Han Weiru, Morris Robert, Bu Kun, Zhu Tianrui, Huang Hong, Cheng Feng
Department of Mathematics & Statistics, College of Art and Science, University of South Florida, Tampa, FL 33620, USA.
Department of Pharmaceutical Science, Taneja College of Pharmacy, University of South Florida, Tampa, FL 33613, USA.
Can J Physiol Pharmacol. 2025 Feb 1;103(2):56-69. doi: 10.1139/cjpp-2024-0078. Epub 2024 Dec 4.

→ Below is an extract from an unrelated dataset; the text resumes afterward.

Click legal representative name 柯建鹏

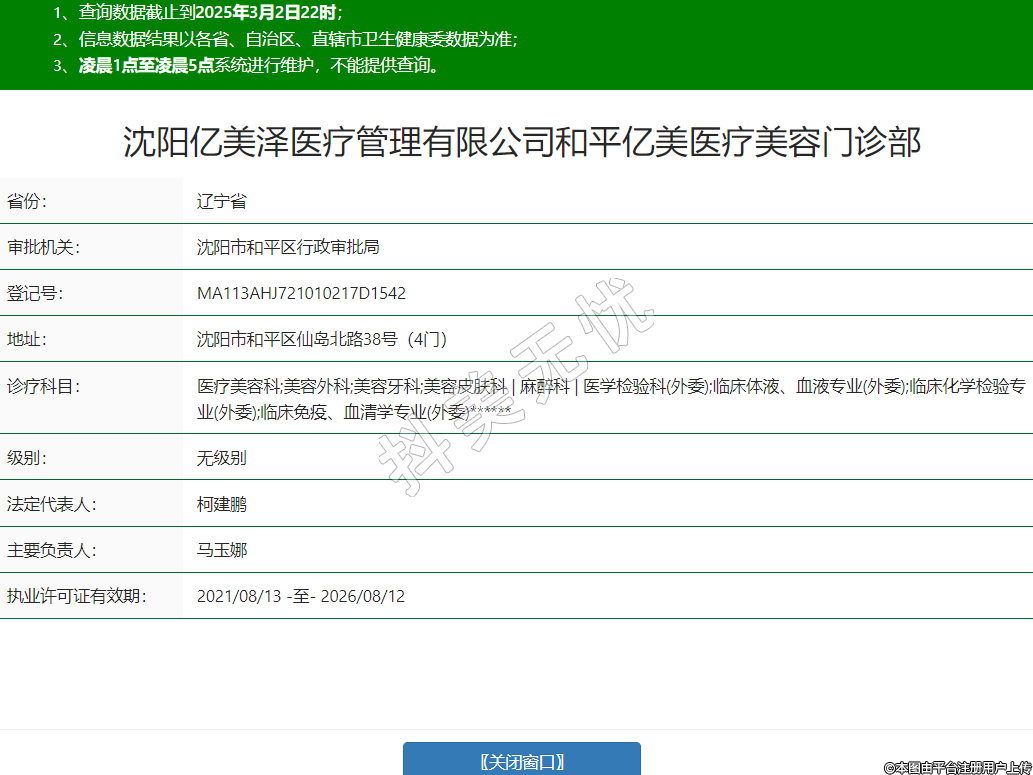tap(221, 504)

The FDA Adverse Event Reporting System (FAERS) is a large-scale repository of reports concerning adverse drug events (ADEs). The same published clinical study or report may be reviewed by multiple companies or healthcare professionals and reported separately to the FDA, leading to a significant presence of duplicate reports in FAERS. These duplicate records can result in the identification of false associations between a given drug and an ADE. In this study, we first assessed the consistency of drug and ADE information in FAERS reports from Alzheimer's disease patients. Our findings showed greater congruence in drug-related information compared to ADE-related information, likely due to the greater heterogeneity and variety of terms or phrases used to describe ADEs. We then demonstrated that text comparison methods are effective in identifying duplicate records based on literature citations, testing 10 different comparison functions for their overall efficacy. Token-based methods (such as COSINE, QGRAM, and JACCARD), edit-based approaches (including OSA, LV, and DL), and sequence-based techniques like LCS have proven highly effective in accurately detecting identical publications within free text, demonstrating both high sensitivity and specificity. These results offer valuable insights for identifying duplicate FAERS reports and improving the reliability of detected associations between drugs and ADEs.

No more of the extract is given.